Photographic prints of various processes depict images taken of Aten Reign (2013), a giant elliptical light space that transformed the museum’s iconic rotunda and bathed it in LED glows. The inkjet prints are sets of three images, which were taken during successive moments when the LED colors changed. The show also includes one-off woodcuts and an aquatint.

  • Left: James Turrell, Cockle Creek, 2014. Right: James Turrell, Stewart Island, 2015. L.E.D. light, etched glass and shallow space. 50 ¾ x 82 ¼ inches. © James Turrell. Photos by Robert Wedemeyer. Courtesy of Kayne Griffin Corcoran, Los Angeles.

    Left: James Turrell, Cockle Creek, 2014. Right: James Turrell, Stewart Island, 2015. L.E.D. light, etched glass and shallow space. 50 ¾ x 82 ¼ inches. © James Turrell. Photos by Robert Wedemeyer. Courtesy of Kayne Griffin Corcoran, Los Angeles.

The show’s highlights are three works from Turrell’s “Elliptical Wide Glass” series.
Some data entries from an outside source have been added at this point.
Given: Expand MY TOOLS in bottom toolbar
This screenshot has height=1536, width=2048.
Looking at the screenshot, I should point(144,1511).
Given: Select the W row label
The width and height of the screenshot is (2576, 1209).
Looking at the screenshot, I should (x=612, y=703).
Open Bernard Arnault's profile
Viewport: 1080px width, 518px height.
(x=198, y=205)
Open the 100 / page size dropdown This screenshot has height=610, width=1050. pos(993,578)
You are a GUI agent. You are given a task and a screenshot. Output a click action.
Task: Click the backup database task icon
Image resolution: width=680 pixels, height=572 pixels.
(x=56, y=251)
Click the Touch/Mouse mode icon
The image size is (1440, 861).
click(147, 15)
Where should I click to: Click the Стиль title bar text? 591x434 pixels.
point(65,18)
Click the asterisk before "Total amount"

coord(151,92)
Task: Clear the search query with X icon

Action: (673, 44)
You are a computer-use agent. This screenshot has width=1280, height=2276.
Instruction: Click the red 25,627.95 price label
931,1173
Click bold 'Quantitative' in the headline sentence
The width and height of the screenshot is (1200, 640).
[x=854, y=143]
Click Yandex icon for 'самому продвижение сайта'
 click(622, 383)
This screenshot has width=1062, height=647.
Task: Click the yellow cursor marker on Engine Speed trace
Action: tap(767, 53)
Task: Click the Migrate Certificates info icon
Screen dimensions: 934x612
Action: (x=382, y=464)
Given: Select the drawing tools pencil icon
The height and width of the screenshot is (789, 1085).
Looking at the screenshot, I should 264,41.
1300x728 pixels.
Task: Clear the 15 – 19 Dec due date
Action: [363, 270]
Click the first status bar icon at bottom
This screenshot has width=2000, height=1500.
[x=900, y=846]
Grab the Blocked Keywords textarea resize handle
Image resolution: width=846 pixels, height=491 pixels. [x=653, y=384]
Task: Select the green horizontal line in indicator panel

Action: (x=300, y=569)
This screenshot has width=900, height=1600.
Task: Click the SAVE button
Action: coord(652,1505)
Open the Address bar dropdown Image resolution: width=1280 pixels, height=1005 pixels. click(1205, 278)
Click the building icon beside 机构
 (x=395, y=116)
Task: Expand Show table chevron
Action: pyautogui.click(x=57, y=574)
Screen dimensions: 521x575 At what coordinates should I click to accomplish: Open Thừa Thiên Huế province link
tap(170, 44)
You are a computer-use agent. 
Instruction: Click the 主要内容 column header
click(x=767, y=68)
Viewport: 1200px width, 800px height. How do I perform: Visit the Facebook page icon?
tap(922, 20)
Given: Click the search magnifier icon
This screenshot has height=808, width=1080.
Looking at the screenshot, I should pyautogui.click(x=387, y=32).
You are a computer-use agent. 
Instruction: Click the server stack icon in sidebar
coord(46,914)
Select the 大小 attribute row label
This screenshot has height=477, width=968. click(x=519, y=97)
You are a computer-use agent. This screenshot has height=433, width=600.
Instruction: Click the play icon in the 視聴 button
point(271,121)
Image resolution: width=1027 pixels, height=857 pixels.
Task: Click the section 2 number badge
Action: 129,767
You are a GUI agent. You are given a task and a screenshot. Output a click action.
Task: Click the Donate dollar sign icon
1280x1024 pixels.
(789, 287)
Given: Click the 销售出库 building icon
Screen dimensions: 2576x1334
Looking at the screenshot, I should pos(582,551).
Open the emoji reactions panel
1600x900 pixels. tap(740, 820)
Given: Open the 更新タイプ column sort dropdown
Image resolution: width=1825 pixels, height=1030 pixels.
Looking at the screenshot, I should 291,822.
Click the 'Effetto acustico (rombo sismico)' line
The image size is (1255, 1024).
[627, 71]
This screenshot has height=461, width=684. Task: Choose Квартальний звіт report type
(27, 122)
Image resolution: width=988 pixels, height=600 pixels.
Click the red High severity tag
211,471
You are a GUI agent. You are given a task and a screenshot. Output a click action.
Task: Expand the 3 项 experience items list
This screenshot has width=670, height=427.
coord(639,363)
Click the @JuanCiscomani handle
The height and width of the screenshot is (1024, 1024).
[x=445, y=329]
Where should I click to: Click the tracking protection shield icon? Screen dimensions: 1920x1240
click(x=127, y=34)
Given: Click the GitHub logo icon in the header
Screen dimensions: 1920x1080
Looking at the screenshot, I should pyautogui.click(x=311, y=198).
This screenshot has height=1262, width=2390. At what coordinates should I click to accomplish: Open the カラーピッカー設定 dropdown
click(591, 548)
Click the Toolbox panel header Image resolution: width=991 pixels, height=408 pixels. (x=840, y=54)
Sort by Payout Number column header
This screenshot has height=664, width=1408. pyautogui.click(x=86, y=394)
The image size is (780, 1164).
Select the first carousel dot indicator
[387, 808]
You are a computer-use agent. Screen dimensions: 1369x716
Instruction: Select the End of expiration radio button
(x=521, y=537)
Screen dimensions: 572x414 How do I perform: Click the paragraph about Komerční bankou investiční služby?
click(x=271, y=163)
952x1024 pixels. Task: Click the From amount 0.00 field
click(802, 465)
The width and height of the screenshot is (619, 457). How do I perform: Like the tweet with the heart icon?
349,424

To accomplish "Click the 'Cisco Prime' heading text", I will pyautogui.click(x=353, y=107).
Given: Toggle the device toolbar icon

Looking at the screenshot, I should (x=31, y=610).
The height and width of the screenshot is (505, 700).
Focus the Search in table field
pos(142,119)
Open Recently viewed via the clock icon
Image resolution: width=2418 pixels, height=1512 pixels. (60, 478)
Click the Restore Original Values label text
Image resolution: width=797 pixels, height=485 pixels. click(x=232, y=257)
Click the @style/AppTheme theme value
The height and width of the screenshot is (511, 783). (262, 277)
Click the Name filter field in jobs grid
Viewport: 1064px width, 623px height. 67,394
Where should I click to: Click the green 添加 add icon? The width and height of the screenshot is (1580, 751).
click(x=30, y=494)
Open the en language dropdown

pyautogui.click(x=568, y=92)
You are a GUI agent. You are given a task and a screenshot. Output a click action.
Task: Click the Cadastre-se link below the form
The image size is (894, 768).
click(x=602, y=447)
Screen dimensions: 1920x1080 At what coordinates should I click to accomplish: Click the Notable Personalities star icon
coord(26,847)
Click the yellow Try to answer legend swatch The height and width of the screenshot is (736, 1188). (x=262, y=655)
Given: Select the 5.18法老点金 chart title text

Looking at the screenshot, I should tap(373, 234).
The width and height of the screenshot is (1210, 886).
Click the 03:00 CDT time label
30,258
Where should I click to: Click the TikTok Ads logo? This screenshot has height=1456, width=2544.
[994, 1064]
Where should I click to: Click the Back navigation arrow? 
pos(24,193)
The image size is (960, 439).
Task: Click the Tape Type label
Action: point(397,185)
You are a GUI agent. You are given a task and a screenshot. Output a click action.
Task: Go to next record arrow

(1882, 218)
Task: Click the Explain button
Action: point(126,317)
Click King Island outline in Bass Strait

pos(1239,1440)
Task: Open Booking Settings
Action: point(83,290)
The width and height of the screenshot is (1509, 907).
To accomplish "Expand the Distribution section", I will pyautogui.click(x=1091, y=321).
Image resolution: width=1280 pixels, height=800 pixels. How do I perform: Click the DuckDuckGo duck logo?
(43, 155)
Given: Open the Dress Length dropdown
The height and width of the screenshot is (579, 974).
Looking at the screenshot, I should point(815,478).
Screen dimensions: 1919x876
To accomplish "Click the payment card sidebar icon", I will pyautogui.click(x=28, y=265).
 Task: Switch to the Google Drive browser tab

The works, shallow holes in the wall filled with LED lights that seamlessly change colors, are classic Turrell. “Each is a unique composition, which over a two-and-a-half hour time period sweeps through thousands of different color themes,” Day noted. “The titles of the ‘Elliptical Glass’ works from 2015 refer to capes in the Southern hemisphere where Turrell spent much of his time in the past year,” Day explained. The two horizontal pieces are dubbed Cape Hope (S. Africa) (2015) and Stewart Island (New Zealand) (2015), and the vertical one is Cockle Creek (Tasmania) (2015). “Each cape has a distinct personality that he was considering when creating these works.”  


It’s a seemingly simple setup, but the works are magnetic, recalling the film that is impossible to look away from described in David Foster Wallace’s Infinite Jest. In one, the colors slowly swing from bright white to seafoam green to aquatic blue like a chameleon in the ocean. There’s a peacefulness to the work that allows the viewer to chill out and feel at ease—a pretty L.A. thing to do.


—Maxwell Williams


James Turrell” is on view at Kayne Griffin Corcoran, Los Angeles, November 8, 2015-January 16, 2016.